* [Selected passage]
*** Block opens ***

Question:
Where did all the money go?
What are the causes that prevented us from being infinitely richer today than we actually are?
Short Answer
2% compounded growth over 2000 years is not a conservative number but rather an unreasonable and profoundly optimistic number. Average 2% growth for just the last 150 years was experienced by just 1 economy. That's spanning the most productive economic period in history, the industrial age. Before the last 200 years such growth was entirely unknown.
Still any fraction of 2% growth compounded over more than 100 years still leaves a lot of increased wealth, where is that Wealth?
It's in the factories and Universities and production facilities which enable the services produced for consumers. It's in the automobile, roads, medicine, other transportation(planes, trains, ships etc...). It's in the communications industry and any number of other industries which make all of our lives better.

*** Block closes ***

* [Data block]
*** Block opens ***

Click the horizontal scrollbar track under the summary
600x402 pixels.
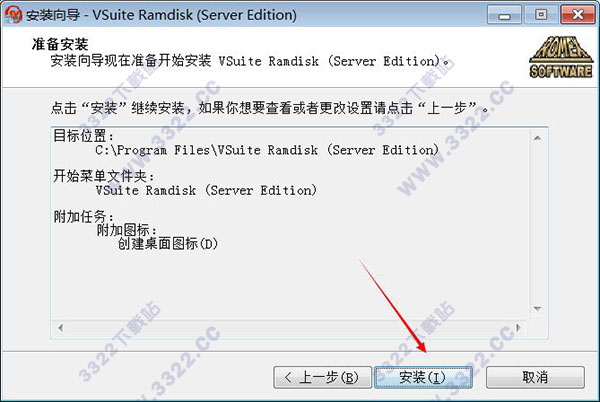point(289,328)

*** Block closes ***

* [Work instructions]
Please carry on the short answer about where the wealth from compounded growth went, starting right after its last sentence.

* [Response to the exercise]
As Adam Smith, the father of modern economics stated, the wealth of nations is not found in gold and silver, but in the services the nation produces. Our modern global economy is truly wealthier by thousands of orders of magnitude because not only do we produce more food and other commodities the ancients might recognize; we have entire industries of goods the ancients wouldn't recognize. All to produce even more goods and services to be sold, yielding even more wealth to be invested.
The wealth of Nations
The prevailing view (mercantilism) was that gold and silver was wealth, and that countries should boost exports and resist imports in order to maximize this metal wealth. Smith’s radical insight was that a nation’s wealth is really the stream of goods and services that it creates.
Smith also went on to say how a nation manages it's wealth, investing it in improved production is the only way a country can maintain it's wealth, not hoarding.
The wealth of Nations
Smith’s third theme is that a country’s future income depends upon this capital accumulation. The more that is invested in better productive processes, the more wealth will be created in the future.
Detailed Answer

The Facts of Economic Growth
Reliable increases in productivity and interest appreciation on the scale you describe are both factors only since the Industrial revolution (began mid 18th century in the UK, took hundreds of years to spread globally) and were not consistently associated with previous ages dating back to Caesar. So 2% compounded interest over 2,000 years is not a conservative estimate but a wild over estimate.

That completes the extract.